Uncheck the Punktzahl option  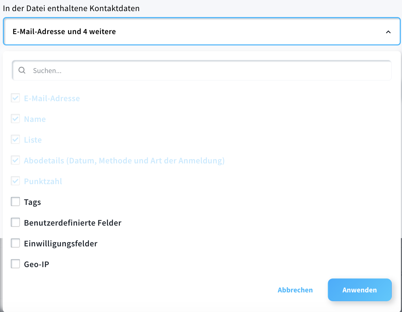tap(15, 181)
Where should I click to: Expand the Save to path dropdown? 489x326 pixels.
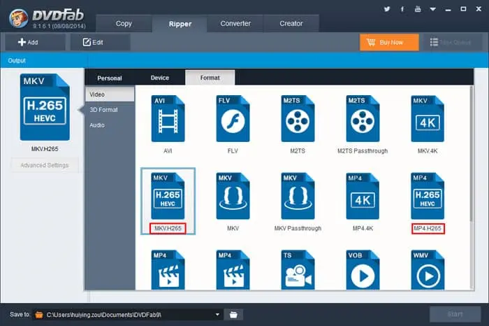pos(217,315)
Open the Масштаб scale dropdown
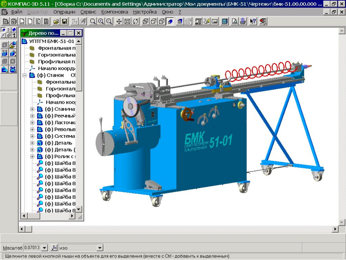This screenshot has width=346, height=260. click(44, 248)
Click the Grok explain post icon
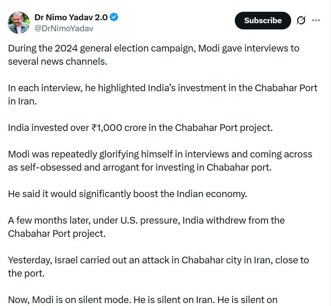The image size is (331, 306). click(301, 21)
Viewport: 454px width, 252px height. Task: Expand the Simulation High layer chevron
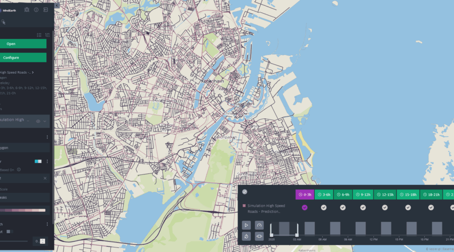point(45,121)
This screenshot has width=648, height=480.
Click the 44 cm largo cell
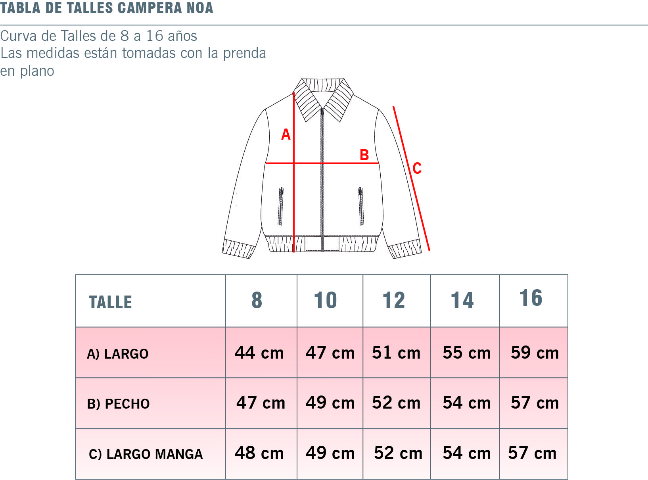[259, 353]
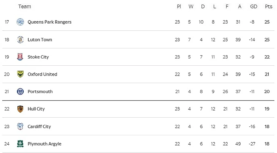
══════
### EXERCISE REQUIREMENTS
Your task is to retype the lines running from the one that contains "Open the Масштаб scale dropdown" through the end of the records, and nothing else. Pictures are not part of the copy.

### EXERCISE RESULT
Open the Масштаб scale dropdown
This screenshot has width=346, height=260. click(44, 248)
Click the Grok explain post icon
The image size is (331, 306). click(301, 21)
Viewport: 454px width, 252px height. Task: Expand the Simulation High layer chevron
point(45,121)
This screenshot has width=648, height=480.
Click the 44 cm largo cell
[259, 353]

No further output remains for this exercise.